- Job A -
Copy the passage of the PyTorch support post word for word, starting with "Another decision came" and going on through "user’s raw input.".
- Job B -
Answer these questions from the PyTorch support post:
(i) How much longer than anticipated did the project take?
(ii) What is the team's own model server framework built on top of?
(iii) What function must the engineer's Python file include?

- Source -
We’ve been working on this one for a while, so I’m pretty excited to share that we’re finally adding support for PyTorch models!
Decision Hell
This project took about 3x longer than anticipated because PyTorch has so many different ways of exporting a model, that we had to make multiple decisions that heavily influenced EasyTensor’s interface to the engineer. The most difficult one was deciding on whether to adopt Pytorch Serve (PyTorch’s own serving framework) or implement our own model server for PyTorch. It turns out PyTorch Serve is still very buggy (still in beta), something that we only found out about after integrating it fully in our stack 💢. At the end of the day, the risk for supporting an in-development framework was not worth it, so we decided to create our own simple framework built on top of FastAPI.
Another decision came in designing the inference interface (that’s a mouthful). Since PyTorch models do not have a standardized inference function that takes in a predictable number of arguments, we decided to allow the engineer to define their own inference functions, which then meant hosting the engineer’s code on EasyTensor. This can be a pandora box, so we’re starting small and constraining the engineer’s python code to only have one file that can have a maximum of one class (the model definition) and must include a predict_single function. The nice thing here is that the engineer is fully in control of the pre-processing, inference, and post-processing of the user’s raw input.
How it works
PyTorch models are exported in two steps:
- The model’s weights and biases
- The model’s class definition
The first one is rather simple, and pytorch exposes utility functions to take care of it. EasyTensor will automatically export the model weights as part of the upload step.

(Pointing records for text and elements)
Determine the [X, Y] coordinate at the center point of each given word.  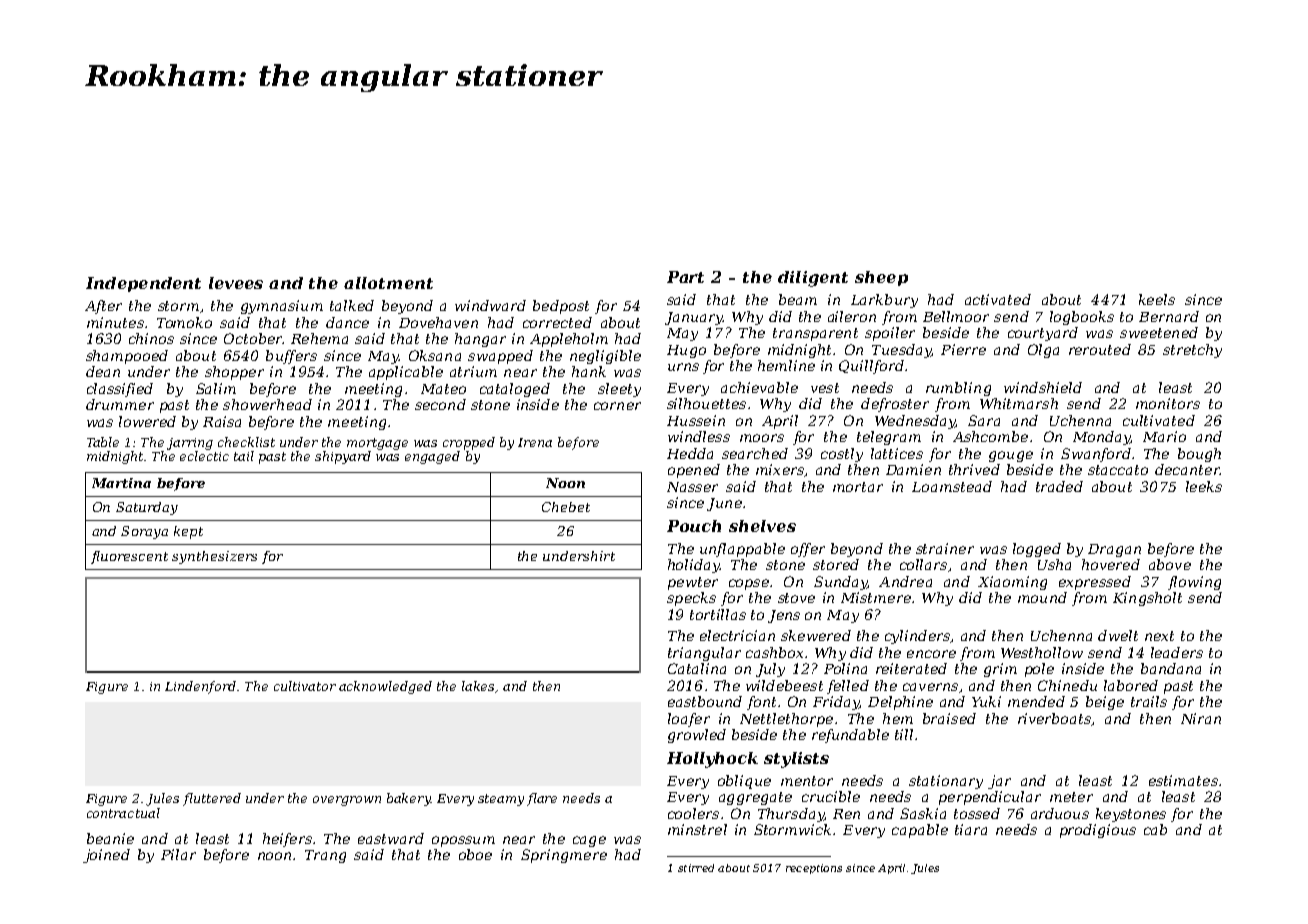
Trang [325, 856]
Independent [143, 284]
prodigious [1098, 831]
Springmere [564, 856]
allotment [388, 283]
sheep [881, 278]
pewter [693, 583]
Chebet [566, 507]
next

- Solution A -
Another decision came in designing the inference interface (that’s a mouthful). Since PyTorch models do not have a standardized inference function that takes in a predictable number of arguments, we decided to allow the engineer to define their own inference functions, which then meant hosting the engineer’s code on EasyTensor. This can be a pandora box, so we’re starting small and constraining the engineer’s python code to only have one file that can have a maximum of one class (the model definition) and must include a predict_single function. The nice thing here is that the engineer is fully in control of the pre-processing, inference, and post-processing of the user’s raw input.

- Solution B -
(i) About 3x longer than anticipated.
(ii) FastAPI.
(iii) A predict_single function.